--- GIVEN INSTRUCTION ---
Rewrite the material below, replacing "Instruction" with "Task" everywhere and changing nothing else. Leave out the pictures.

── RECORDS FOR THIS TASK ──

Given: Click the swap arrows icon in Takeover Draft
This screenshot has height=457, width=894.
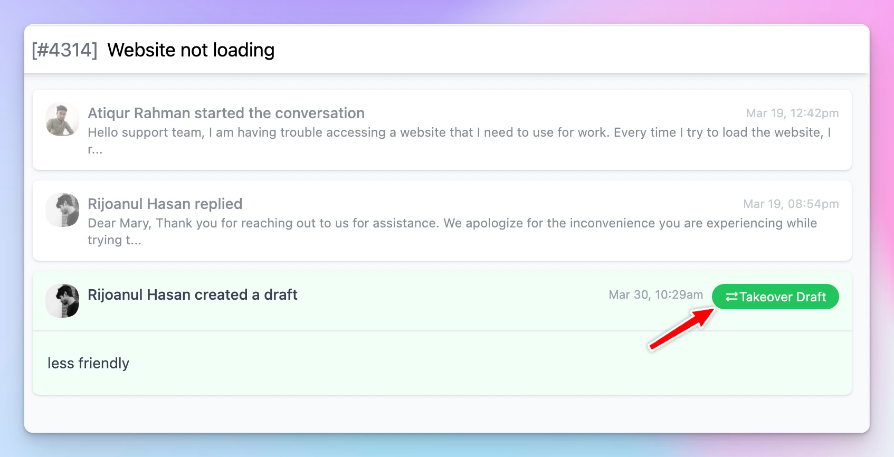Looking at the screenshot, I should click(x=731, y=297).
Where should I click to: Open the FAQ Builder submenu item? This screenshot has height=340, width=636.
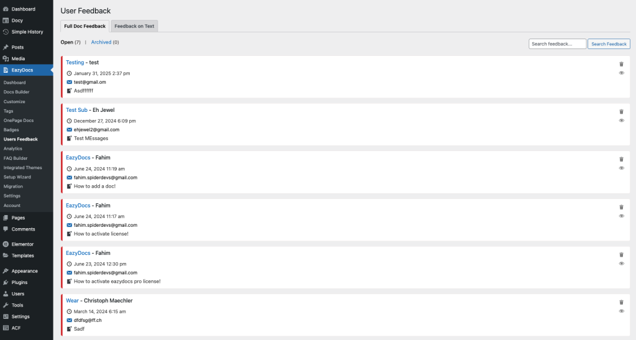[x=16, y=158]
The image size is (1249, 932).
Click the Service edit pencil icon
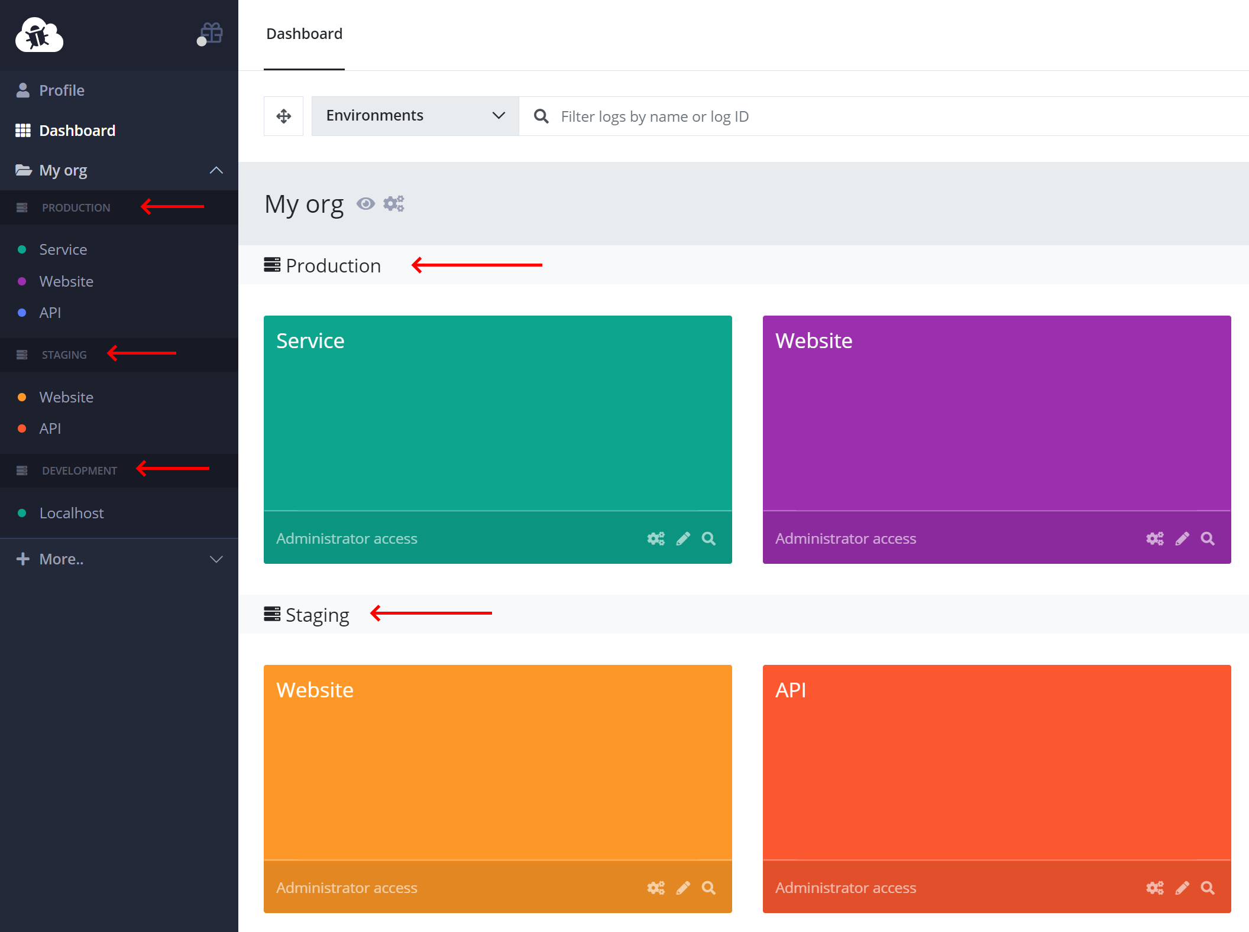coord(683,537)
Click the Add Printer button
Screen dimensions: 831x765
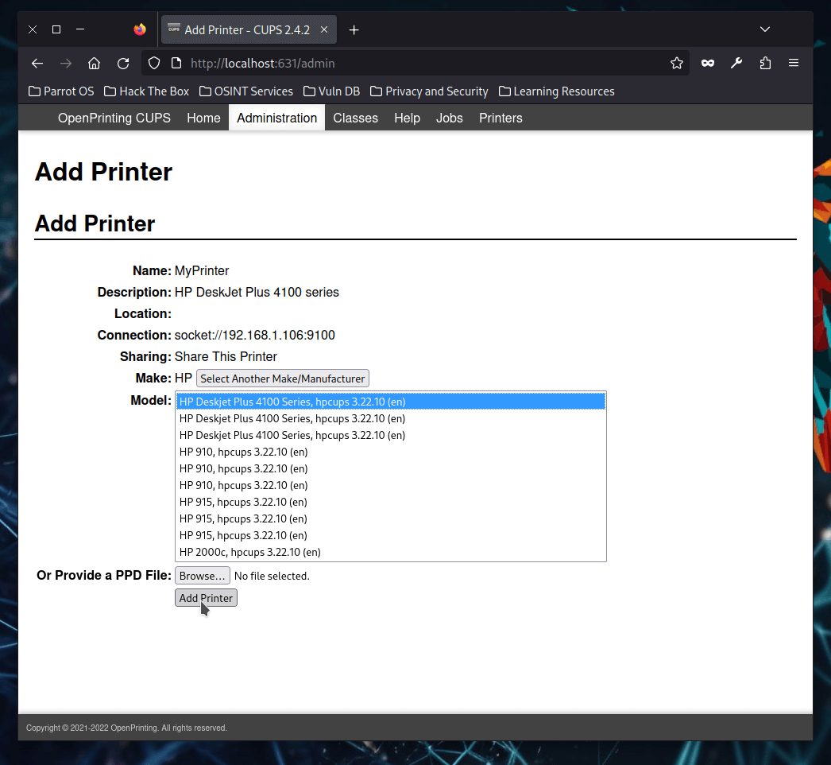(205, 597)
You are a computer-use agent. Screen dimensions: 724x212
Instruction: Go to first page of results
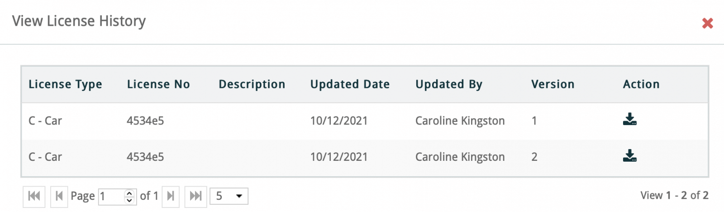(34, 196)
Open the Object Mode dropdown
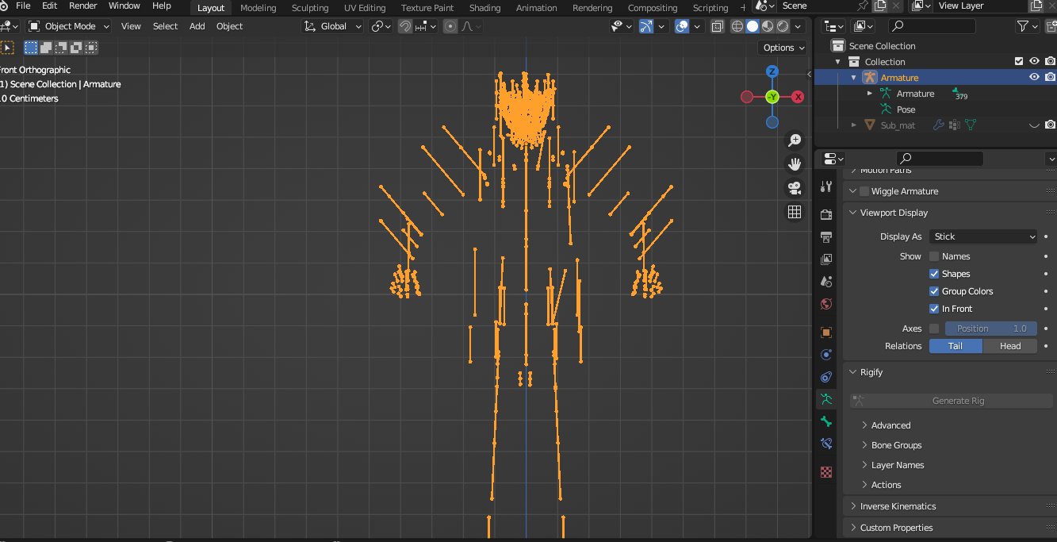The height and width of the screenshot is (542, 1057). point(70,26)
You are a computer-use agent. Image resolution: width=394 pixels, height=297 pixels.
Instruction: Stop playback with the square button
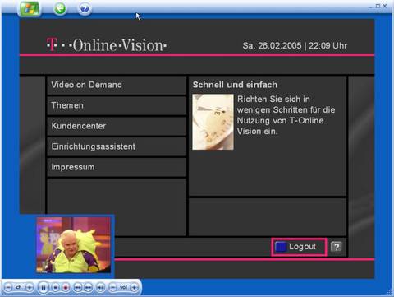tap(55, 287)
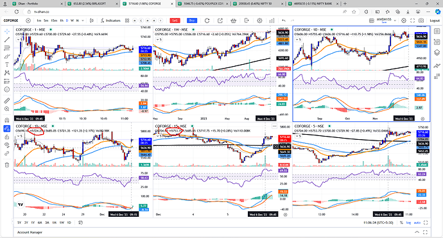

───

--- SOLVED EXERCISE ---
Given: Click the swap arrows icon in Takeover Draft
This screenshot has height=457, width=894.
Looking at the screenshot, I should click(x=731, y=297).
Where should I click to: Open the FAQ Builder submenu item? This screenshot has height=340, width=636.
[x=16, y=158]
The image size is (1249, 932).
Click the Service edit pencil icon
coord(683,537)
Click the Add Printer button
Screen dimensions: 831x765
(205, 597)
You are a computer-use agent. Screen dimensions: 724x212
Task: Go to first page of results
(34, 196)
Open the Object Mode dropdown
The height and width of the screenshot is (542, 1057). point(70,26)
You are a computer-use agent. Image resolution: width=394 pixels, height=297 pixels.
Task: Stop playback with the square button
tap(55, 287)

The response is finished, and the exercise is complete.